What you need to do: Go over the entries and report the lines where the word "Ratgeber" occurs.

BEGIN Supplied entries

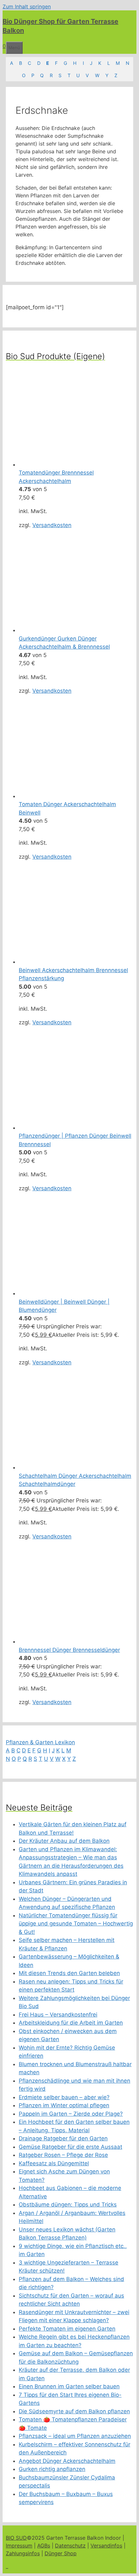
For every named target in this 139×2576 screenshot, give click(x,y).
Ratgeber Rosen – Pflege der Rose (63, 2155)
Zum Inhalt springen (27, 6)
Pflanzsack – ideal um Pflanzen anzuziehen (75, 2436)
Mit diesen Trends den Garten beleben (69, 1973)
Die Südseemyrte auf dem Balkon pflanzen (74, 2411)
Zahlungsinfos (23, 2553)
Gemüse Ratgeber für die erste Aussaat (70, 2147)
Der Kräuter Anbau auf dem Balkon (64, 1841)
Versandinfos (106, 2545)
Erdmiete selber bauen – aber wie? (64, 2097)
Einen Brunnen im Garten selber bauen (69, 2386)
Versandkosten (51, 525)
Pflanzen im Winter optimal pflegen (64, 2105)
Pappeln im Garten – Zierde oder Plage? (71, 2114)
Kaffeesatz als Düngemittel (54, 2163)
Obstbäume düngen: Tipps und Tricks (68, 2204)
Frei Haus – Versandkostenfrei (58, 2014)
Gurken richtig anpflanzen (52, 2469)
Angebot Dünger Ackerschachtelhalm (67, 2461)
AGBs (43, 2545)
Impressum (19, 2545)
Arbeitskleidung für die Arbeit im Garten (71, 2022)
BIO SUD (16, 2538)
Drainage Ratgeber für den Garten (63, 2138)
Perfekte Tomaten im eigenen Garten (67, 2328)
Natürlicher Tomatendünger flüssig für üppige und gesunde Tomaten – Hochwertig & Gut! (76, 1923)
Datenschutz (70, 2545)
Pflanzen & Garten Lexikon (40, 1742)
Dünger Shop (61, 2553)
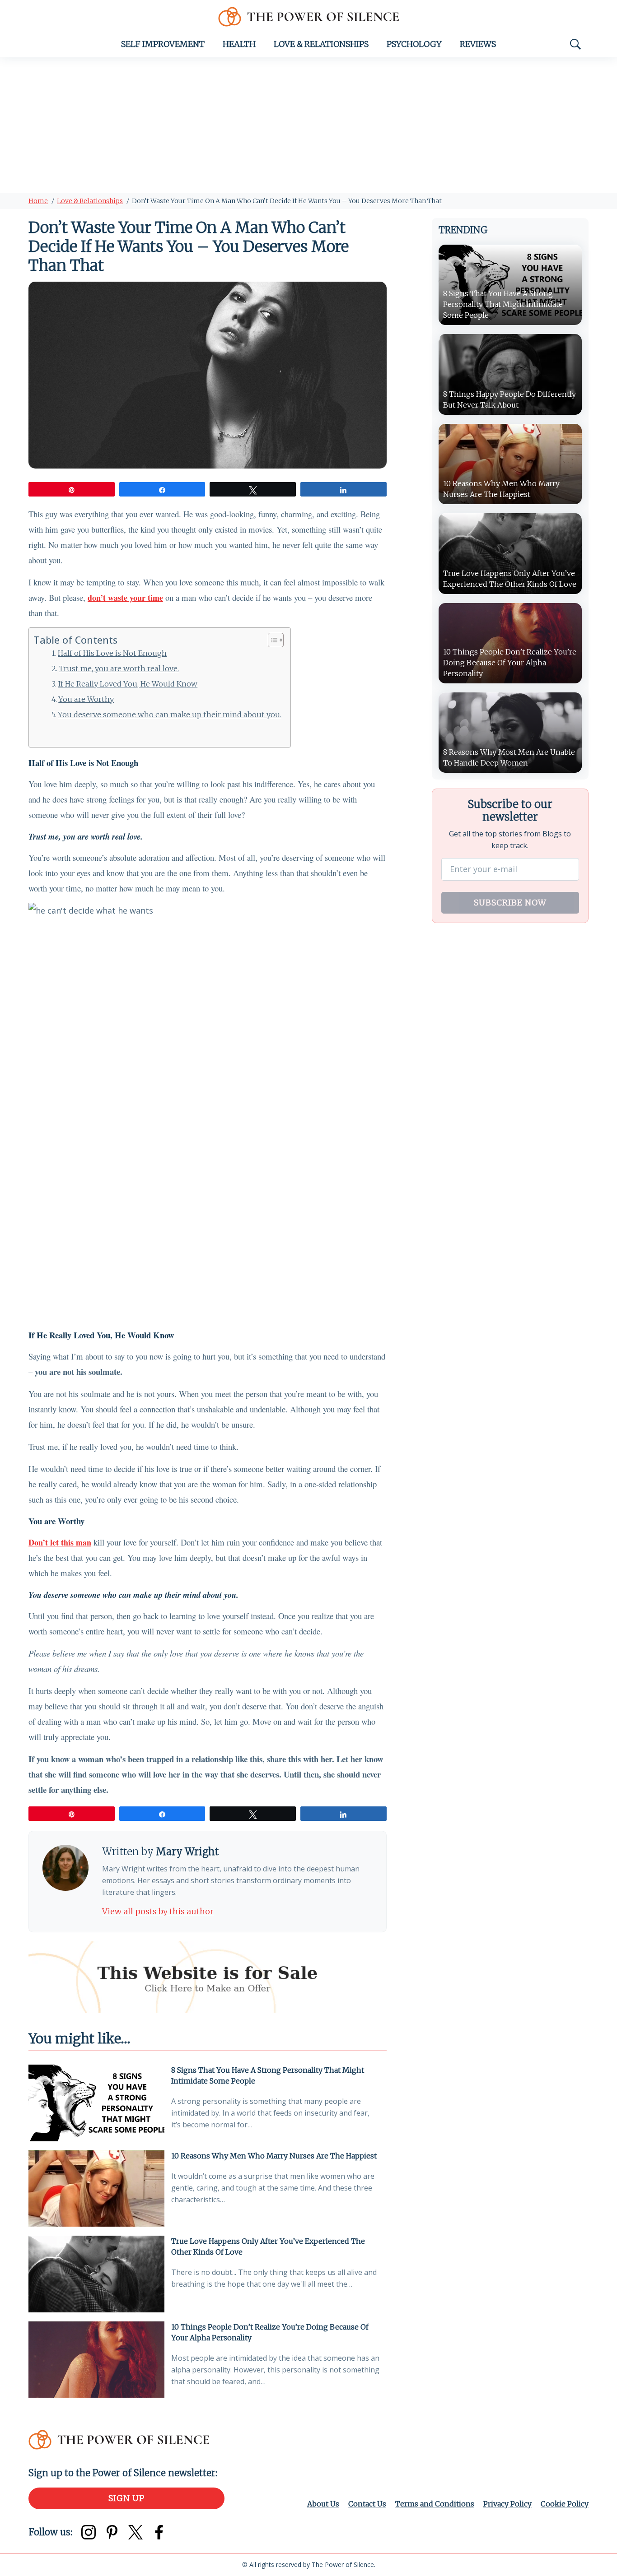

END Supplied entries

The completed task:
Ratgeber Rosen – Pflege der Rose (63, 2155)
Gemüse Ratgeber für die erste Aussaat (70, 2147)
Drainage Ratgeber für den Garten (63, 2138)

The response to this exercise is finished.